◆ **Your objective**
Set down again exactly the lines of the listing below that fall between the line holding "Task: Click the plus icon for Alberto Lima" and the line holding "Screen dimensions: 1479x812", inclusive.

◆ **Material provided**
►

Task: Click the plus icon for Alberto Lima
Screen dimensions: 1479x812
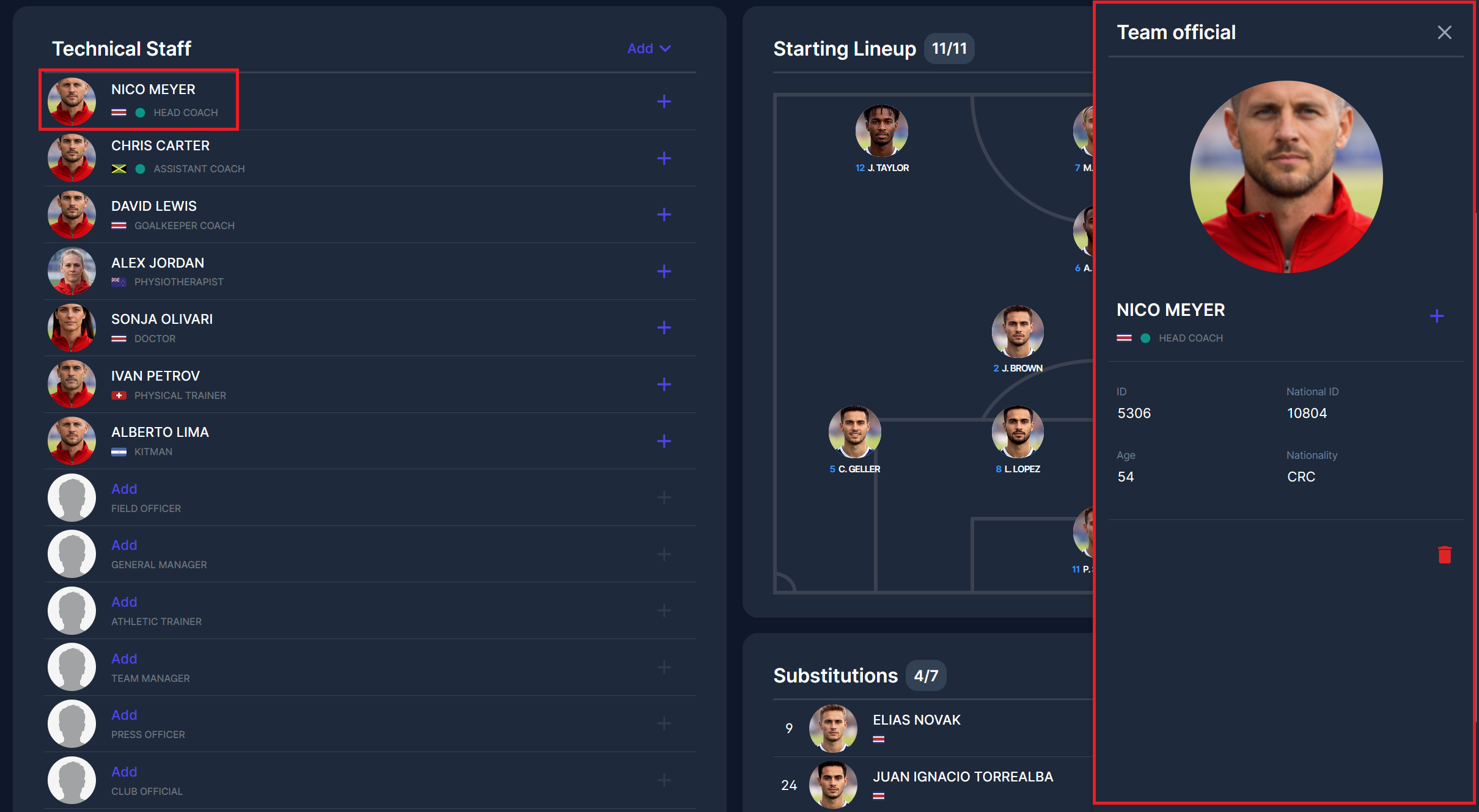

◄
►

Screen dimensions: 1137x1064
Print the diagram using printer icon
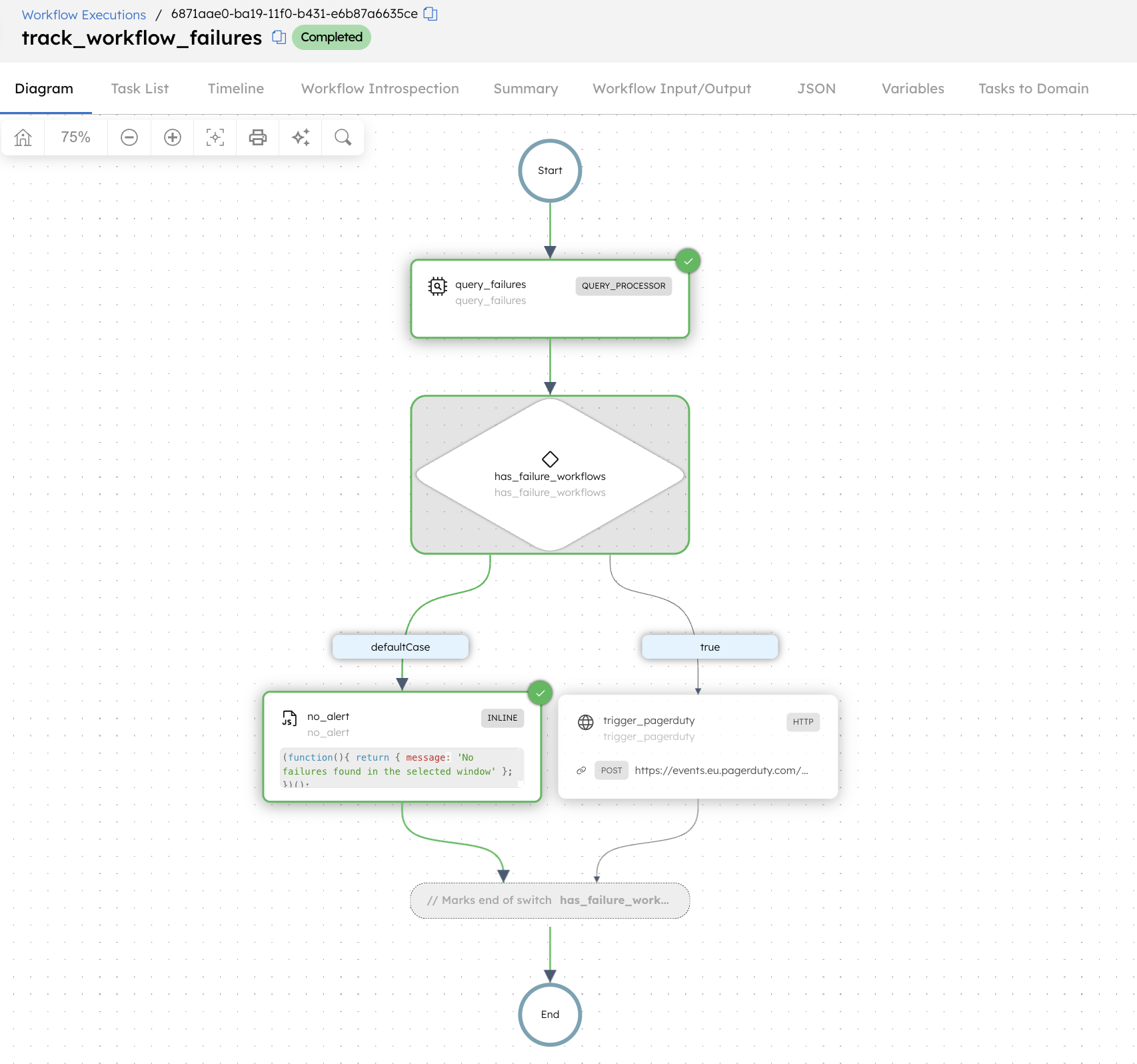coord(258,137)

◄

◆ **Solution for this exercise**
Task: Click the plus icon for Alberto Lima
Screen dimensions: 1479x812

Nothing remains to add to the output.